UK house prices rose 0.5% in September, leaving average values at £271,995, according to Nationwide’s latest index. Annual growth edged to 2.2%, largely steady on August, but with striking regional contrasts. For landlords, the figures underline stronger rental yield prospects in northern markets compared with slower-moving southern England.
Northern regions show landlord-friendly growth
Northern Ireland topped the charts with a 9.6% annual rise, while the North of England recorded growth of 5.1%. In contrast, the Outer South East managed just 0.3%, the weakest in the UK. Robert Gardner, Nationwide’s chief economist, said: “The broad stability in the annual rate of house price growth over the past three months mirrors that of activity… mortgage approvals have hovered at around 65,000 per month, close to pre-pandemic averages.”
For investors, the message is clear: yields remain stronger where capital values are rising modestly but rental demand is tight. Landlords in London and the commuter belt may face softer capital appreciation, yet the North, Wales and Scotland continue to deliver better blended returns.
Property types diverge with flats lagging
Semi-detached houses led the market, up 3.4% year on year, followed by detached and terraced homes at 2.5% and 2.4% respectively. Flats, however, slipped 0.3%, extending a decade-long pattern of underperformance. “Over the last 10 years, the price of a typical flat has increased by around 20%, less than half of the rise for terraced houses,” Gardner added.
For landlords, this reflects tenant preference: family homes are commanding higher bids from renters, while flat values have stagnated. Marc von Grundherr, director at Benham and Reeves, noted: “London remains the outlier… but even the most modest gains equate to thousands of pounds in real terms given the capital’s higher values.”
Investor sentiment shaped by rates and politics
Agents report steady resilience, though many highlight political uncertainty ahead of the Autumn Statement. Guy Gittins, CEO of Foxtons, commented: “Sellers looking to complete before Christmas need to enter the market now with urgency.” Verona Frankish, CEO of Yopa, added: “The expectation is that momentum will only build as we enter a traditionally busy time of year.”
Yet questions remain over borrowing costs and taxation.
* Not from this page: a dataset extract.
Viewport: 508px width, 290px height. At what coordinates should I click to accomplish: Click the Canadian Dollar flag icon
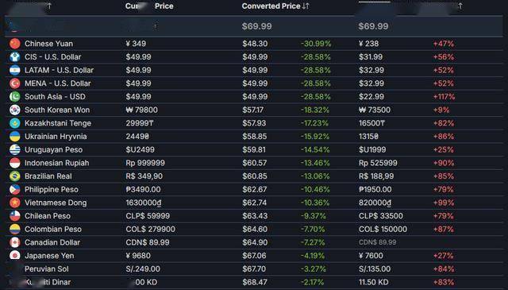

Tanya Elmaz of Together cautioned that “further rate cuts may be few and far between should inflation remain elevated,” while also pointing to “uncertainty over potential changes in the tax regime.” For landlords, the prospect of targeted property taxes makes timing crucial.
Editor’s view
The latest data confirms a housing market that is calm on the surface but highly regional in character. Northern and devolved nations continue to offer landlords better house price growth, while southern England is cooling under supply pressures and political hesitancy. With flats underperforming and family homes driving both sales and rental demand, portfolio strategy matters more than ever.